Ce magistrat a rendu compte des plaidoiries dans le délibéré de la cour, composée de :
Monsieur Thomas LE MONNYER, Président,
Madame Odile CRIQ, Conseiller,
Madame Véronique PITE, Conseiller,
Monsieur Mohamed EL GOUZI, greffier lors des débats.
FAITS ET PROCÉDURE
Selon divers contrats de travail à durée déterminée d’usage successifs, Mme [S] a été engagée à compter de mars 2016, en qualité d’enquêteur vacataire, par la société Audirep Marketing, devenue AMKG, enregistrée au RCS de Nanterre sous le numéro 520 389 503, qui développait une activité d’études de marché et de comportement de la clientèle, les contrats étant soumis à la convention collective des bureaux d’études techniques, cabinets d’ingénieurs conseils, sociétés de conseil, dite Syntec.
Antérieurement, Mme [S] avait conclu divers CDD d’usage à compter de novembre 2008 avec une société Semaai, devenue Hexacall, actionnaire de la société AMKG, laquelle a fait l’objet d’une procédure de liquidation judiciaire prononcée par le tribunal de commerce de Nanterre par jugement en date du 10 mars 2016.
La dernière mission de Mme [S] portait sur la semaine du 10 au 14 décembre 2018.
Par mail du 7 janvier 2019, la société AMKG a annoncé à Mme [S] qu’elle était contrainte de cesser son activité.
Par lettre du 17 janvier 2019, Mme [S] a pris acte de la rupture de son contrat de travail.
Suivant jugement en date du 16 mai 2019, le tribunal de commerce de Nanterre a prononcé l’ouverture de la liquidation judiciaire de la société AMKG, la Selarl [G], prise en la personne de Maître [E] [G], étant désignée en qualité de mandataire liquidateur, la date de cessation des paiements étant fixée au 17 novembre 2017.
Le 18 mars 2019, Mme [S] a saisi le conseil de prud’hommes de Boulogne-Billancourt aux fins d’entendre, d’une part, prononcer la requalification de ses contrats d’usage en contrat à durée indéterminée à temps plein, d’autre part, juger que de la prise d’acte produit les effets d’un licenciement sans cause réelle et sérieuse et, enfin, fixer au passif de la liquidation diverses sommes de nature salariale et indemnitaire.

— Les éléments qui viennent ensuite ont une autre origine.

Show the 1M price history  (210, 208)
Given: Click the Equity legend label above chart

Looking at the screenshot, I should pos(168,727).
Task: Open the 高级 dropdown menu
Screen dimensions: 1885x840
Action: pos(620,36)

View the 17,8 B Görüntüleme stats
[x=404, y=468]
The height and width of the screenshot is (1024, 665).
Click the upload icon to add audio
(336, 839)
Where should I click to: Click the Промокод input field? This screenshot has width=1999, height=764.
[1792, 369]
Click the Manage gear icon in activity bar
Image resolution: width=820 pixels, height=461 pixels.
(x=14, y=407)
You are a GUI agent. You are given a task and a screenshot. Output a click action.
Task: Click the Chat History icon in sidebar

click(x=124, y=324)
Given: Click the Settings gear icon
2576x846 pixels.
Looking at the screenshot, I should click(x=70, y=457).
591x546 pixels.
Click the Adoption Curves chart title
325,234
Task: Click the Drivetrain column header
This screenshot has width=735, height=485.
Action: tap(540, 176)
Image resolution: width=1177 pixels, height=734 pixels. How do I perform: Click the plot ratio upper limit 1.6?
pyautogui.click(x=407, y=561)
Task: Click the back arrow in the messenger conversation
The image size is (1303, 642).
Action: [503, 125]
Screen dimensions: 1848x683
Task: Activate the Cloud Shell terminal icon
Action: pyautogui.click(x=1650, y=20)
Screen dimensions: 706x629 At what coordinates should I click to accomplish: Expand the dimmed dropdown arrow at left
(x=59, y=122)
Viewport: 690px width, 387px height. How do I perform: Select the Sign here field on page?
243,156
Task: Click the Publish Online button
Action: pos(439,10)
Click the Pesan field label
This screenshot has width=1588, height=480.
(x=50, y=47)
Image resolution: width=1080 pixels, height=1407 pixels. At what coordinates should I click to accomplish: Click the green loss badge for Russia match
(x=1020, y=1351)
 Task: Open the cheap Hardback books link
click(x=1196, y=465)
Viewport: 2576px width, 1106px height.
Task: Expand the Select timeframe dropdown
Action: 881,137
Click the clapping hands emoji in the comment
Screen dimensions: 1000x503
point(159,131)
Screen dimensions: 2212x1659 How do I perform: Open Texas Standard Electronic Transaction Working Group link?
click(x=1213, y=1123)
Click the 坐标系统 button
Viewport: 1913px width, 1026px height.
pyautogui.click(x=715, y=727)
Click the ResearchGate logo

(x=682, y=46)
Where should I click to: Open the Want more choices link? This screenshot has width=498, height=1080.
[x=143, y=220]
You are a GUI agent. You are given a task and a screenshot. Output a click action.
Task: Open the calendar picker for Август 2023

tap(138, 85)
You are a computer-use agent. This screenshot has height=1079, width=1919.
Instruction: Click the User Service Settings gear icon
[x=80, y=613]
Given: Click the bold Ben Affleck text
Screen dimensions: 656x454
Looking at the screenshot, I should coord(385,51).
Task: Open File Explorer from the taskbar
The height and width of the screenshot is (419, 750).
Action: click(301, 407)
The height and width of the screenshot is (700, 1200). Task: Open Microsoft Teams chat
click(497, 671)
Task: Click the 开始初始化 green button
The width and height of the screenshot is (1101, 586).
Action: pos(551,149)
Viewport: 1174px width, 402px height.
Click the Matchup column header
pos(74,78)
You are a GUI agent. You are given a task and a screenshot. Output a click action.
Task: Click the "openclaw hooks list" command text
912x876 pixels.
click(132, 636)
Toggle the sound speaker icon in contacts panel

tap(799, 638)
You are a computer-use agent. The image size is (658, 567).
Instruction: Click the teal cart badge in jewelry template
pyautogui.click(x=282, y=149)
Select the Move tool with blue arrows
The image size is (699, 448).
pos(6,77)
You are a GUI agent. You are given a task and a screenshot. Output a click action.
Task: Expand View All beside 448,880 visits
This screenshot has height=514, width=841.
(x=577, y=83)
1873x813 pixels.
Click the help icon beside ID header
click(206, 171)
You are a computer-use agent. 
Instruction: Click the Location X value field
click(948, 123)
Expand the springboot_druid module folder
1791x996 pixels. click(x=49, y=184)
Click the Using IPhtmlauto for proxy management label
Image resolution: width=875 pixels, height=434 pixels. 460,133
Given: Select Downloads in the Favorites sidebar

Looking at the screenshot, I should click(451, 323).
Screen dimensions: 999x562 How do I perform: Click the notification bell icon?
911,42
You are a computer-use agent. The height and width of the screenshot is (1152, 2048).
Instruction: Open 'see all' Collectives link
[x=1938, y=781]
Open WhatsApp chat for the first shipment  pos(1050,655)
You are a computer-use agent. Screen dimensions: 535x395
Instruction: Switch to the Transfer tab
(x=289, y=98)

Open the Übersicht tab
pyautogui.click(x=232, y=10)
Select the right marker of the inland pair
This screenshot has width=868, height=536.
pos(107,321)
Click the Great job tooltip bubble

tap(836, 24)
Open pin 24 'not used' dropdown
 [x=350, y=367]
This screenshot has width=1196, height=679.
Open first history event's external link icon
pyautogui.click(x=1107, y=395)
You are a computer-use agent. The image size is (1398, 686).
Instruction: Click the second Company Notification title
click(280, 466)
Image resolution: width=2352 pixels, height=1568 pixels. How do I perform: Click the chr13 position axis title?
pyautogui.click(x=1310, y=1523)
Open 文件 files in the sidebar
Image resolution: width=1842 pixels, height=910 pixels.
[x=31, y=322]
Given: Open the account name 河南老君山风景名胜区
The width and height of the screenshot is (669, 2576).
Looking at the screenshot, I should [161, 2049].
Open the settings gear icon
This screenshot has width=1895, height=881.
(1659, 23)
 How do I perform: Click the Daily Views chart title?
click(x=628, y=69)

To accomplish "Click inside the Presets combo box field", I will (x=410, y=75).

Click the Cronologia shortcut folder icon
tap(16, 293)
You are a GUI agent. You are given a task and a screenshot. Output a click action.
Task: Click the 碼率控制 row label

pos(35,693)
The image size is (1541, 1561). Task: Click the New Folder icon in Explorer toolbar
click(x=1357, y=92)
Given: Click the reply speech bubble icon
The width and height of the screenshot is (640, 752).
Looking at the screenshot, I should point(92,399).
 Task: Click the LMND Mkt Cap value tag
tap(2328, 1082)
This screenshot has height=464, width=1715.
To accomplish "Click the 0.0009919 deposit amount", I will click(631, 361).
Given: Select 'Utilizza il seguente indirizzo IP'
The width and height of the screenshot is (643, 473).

Le mandataire liquidateur de la société et l’AGS se sont opposés aux demandes de la requérante, la Selarl [G] ayant sollicité sa condamnation au paiement d’une somme de 3 000 euros au titre de l’article 700 du code de procédure civile.
Par jugement rendu le 1er septembre 2020, notifié le 2 novembre 2020, le conseil a mis hors de cause M. [Z], liquidateur amiable de la société AMKG, débouté Mme [S] et Maître [G], ès qualités de toutes leurs demandes, les dépens étant mis à la charge des deux parties.
Le 19 novembre 2020, Mme [S] a relevé appel de cette décision par voie électronique.
Par ordonnance rendue le 21 septembre 2022, le conseiller chargé de la mise en état a ordonné la clôture de l’instruction et a fixé la date des plaidoiries au 27 septembre 2022.
‘ Selon ses dernières conclusions notifiées le 20 juin 2022, Mme [S] demande à la cour d’infirmer en toutes ses dispositions le jugement entrepris et statuant à nouveau de :
Requalifier la relation de travail en CDI à temps complet.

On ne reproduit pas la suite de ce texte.